The engineer who knows how to scope an agent, design a prompt, draw the right boundaries, and keep themselves in the loop as the orchestrator -- that's the engineer who ships.
This entire content process -- from video to blog post, LinkedIn post, images, and published to Webflow -- used to take me days. Now I can crank out content in a fraction of the time. That's the compounding effect of building the system right.
Build the team. Stay in the suit. Productionize later.
Watch the full video series:
- AI Orchestration - Build -- Designing the agents, skills, and architecture
- AI Orchestration - Deploy -- Putting it all together with LinkedIn, Webflow, and image generation
- AI Orchestration - Prove -- The results: real traction from AI-generated content
Coming up next: In the build-in-public series, I'll be tackling the next frontier -- building an AI video editor. And in the code series, we'll dive deep into the anatomy of an agent.md -- what goes into one, how to structure it, and what makes the difference between an agent that works and one that fights you.
Key Takeaways
- Agents are prompts + permissions + tools + model selection -- not just prompts.

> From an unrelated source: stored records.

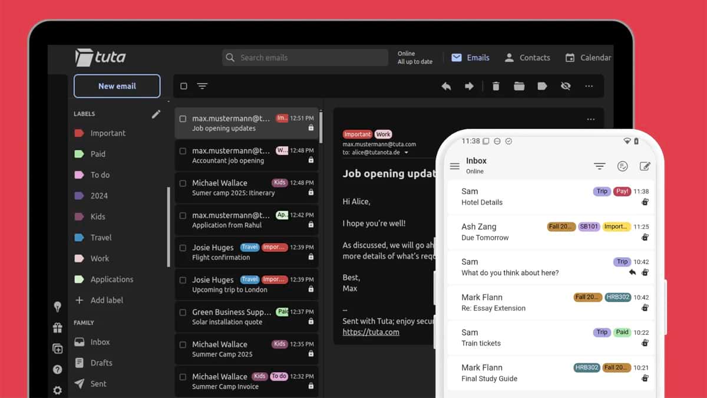
Task: Click the New email button
Action: (x=117, y=85)
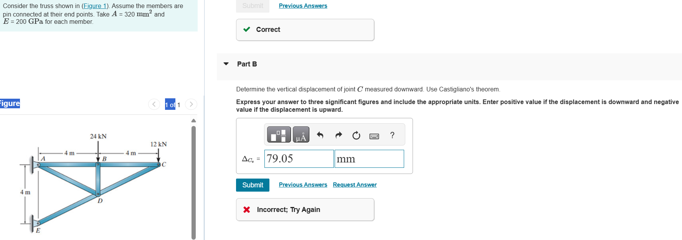Click the red X on Incorrect; Try Again
This screenshot has height=240, width=682.
(x=247, y=209)
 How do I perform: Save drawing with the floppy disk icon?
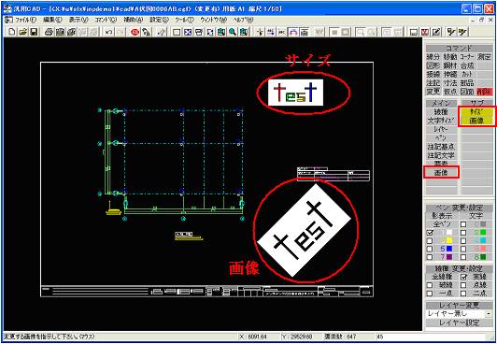point(34,32)
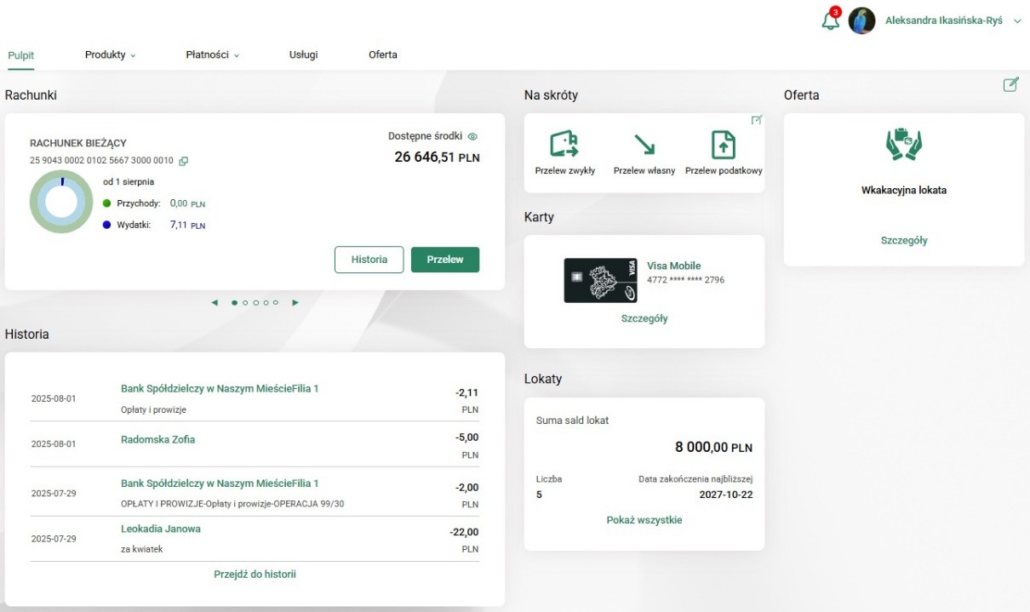
Task: Expand the Płatności dropdown menu
Action: [212, 55]
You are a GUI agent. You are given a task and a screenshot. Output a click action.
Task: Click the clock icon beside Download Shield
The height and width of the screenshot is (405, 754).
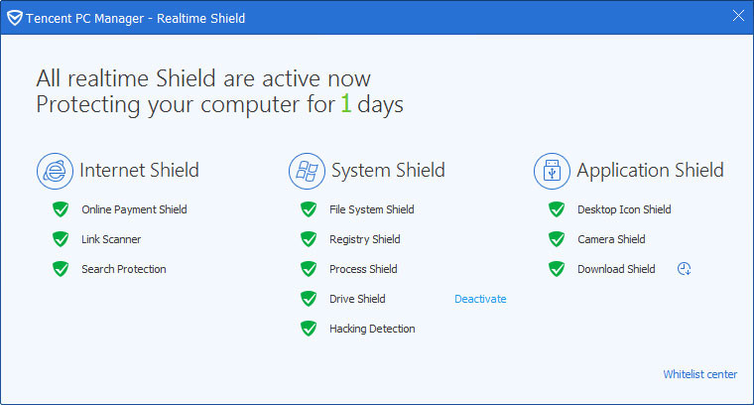click(684, 269)
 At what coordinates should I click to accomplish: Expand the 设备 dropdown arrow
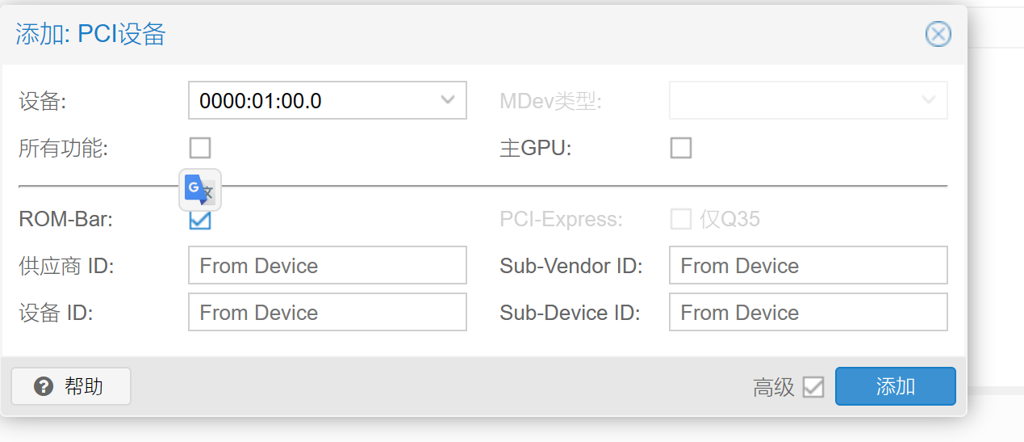(x=448, y=100)
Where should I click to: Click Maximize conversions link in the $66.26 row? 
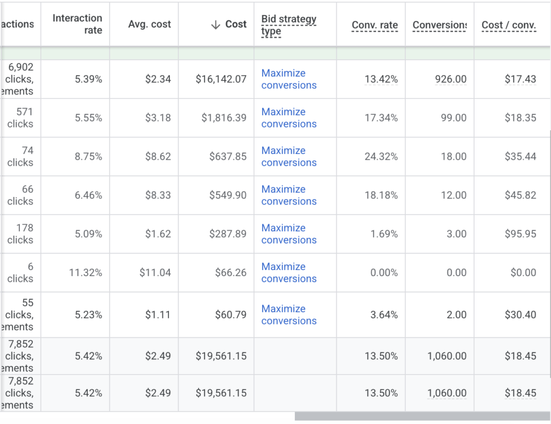pos(288,273)
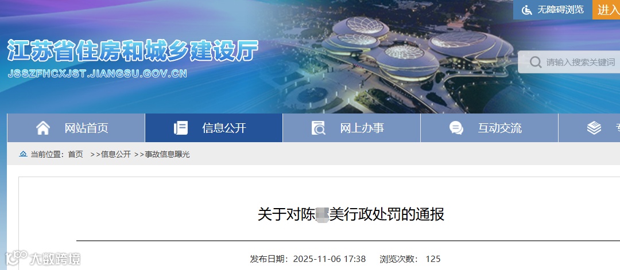Click the small house breadcrumb icon
This screenshot has height=270, width=620.
coord(24,154)
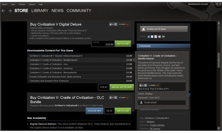Go forward with the right arrow
The height and width of the screenshot is (133, 222).
click(x=10, y=11)
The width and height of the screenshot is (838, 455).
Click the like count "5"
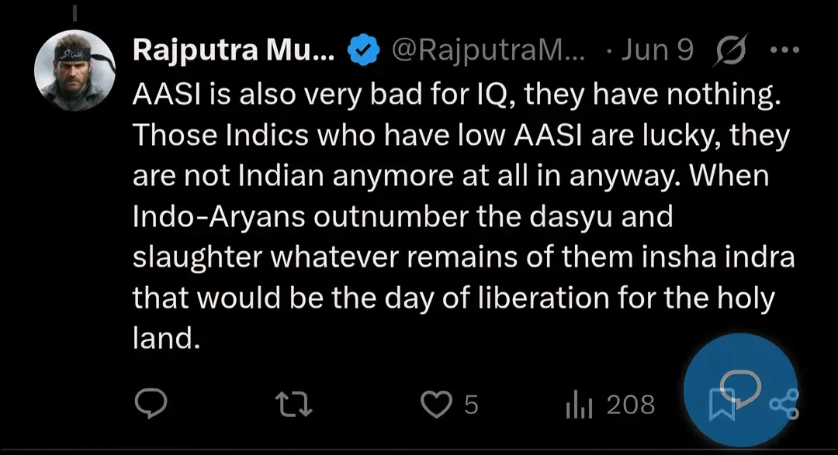(471, 404)
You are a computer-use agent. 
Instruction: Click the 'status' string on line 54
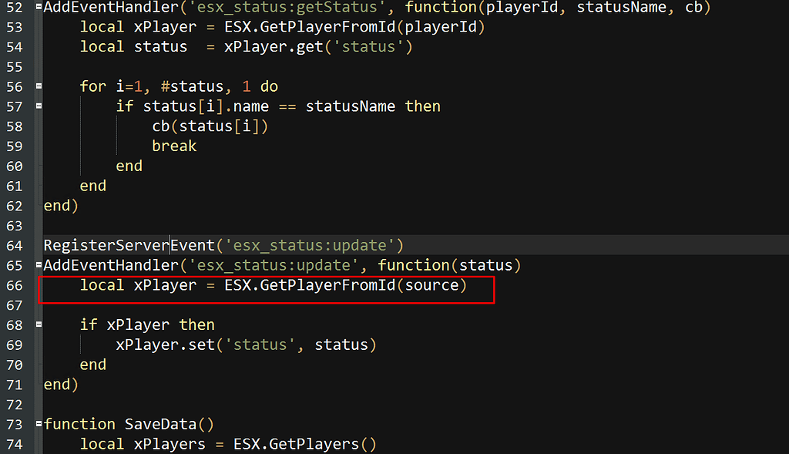(x=368, y=46)
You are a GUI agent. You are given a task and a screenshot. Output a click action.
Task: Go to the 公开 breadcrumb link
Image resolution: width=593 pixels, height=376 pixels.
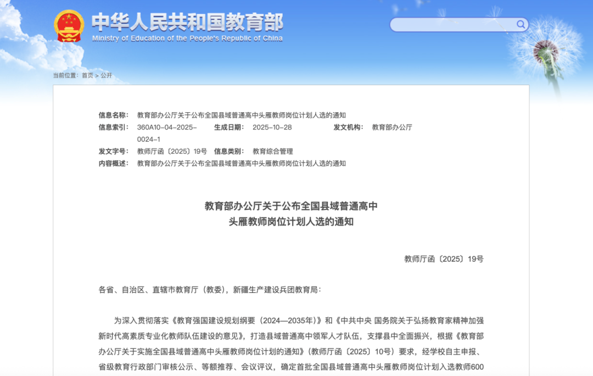106,75
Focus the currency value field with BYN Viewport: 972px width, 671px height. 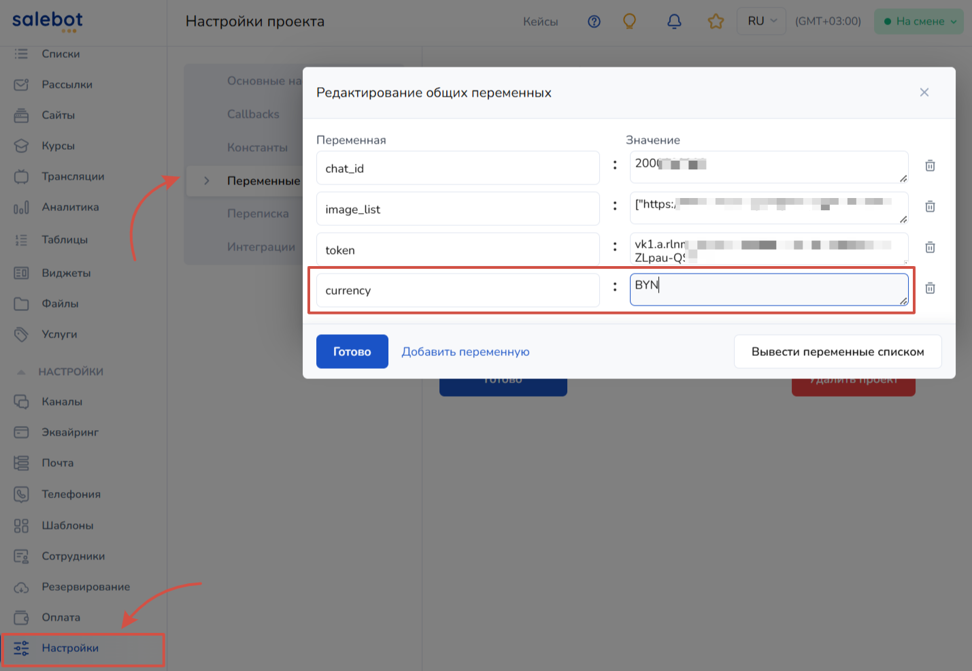[769, 290]
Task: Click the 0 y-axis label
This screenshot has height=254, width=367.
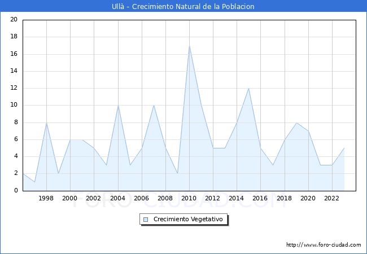Action: coord(15,190)
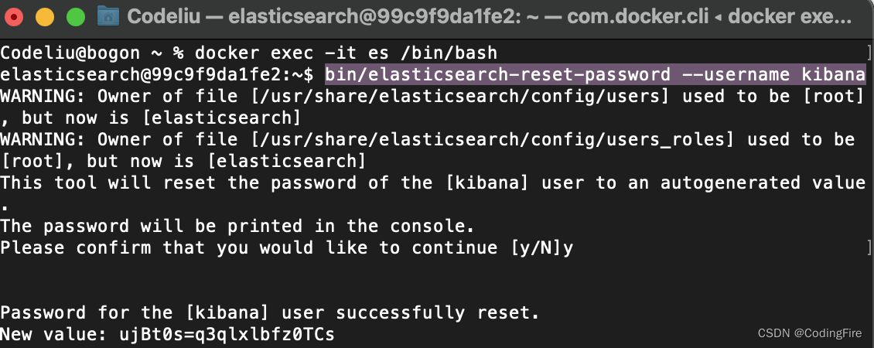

The architecture choice between agents and skills maps to real system design principles (stateful services vs pure functions).
- The most valuable part of building agents is codifying tacit knowledge -- writing the prompt forces you to articulate your process, voice, and standards in ways you've never made explicit.
- Start with manual orchestration, productionize later -- use Claude Code as your orchestration layer to test and iterate the flow. Move to LangChain/CrewAI once you've locked in what works.
- Agent definitions must be iterative -- new models change behavior, so treat your
agent.mdfiles as living documents that need regular maintenance. - Expect orchestration friction -- agents forget to call each other, try to use tools directly, and get confused about abstraction layers. It works, but stay close to it.
- Two days of agent building beat weeks of hiring -- but the real win is having a repeatable, improvable system that compounds over time.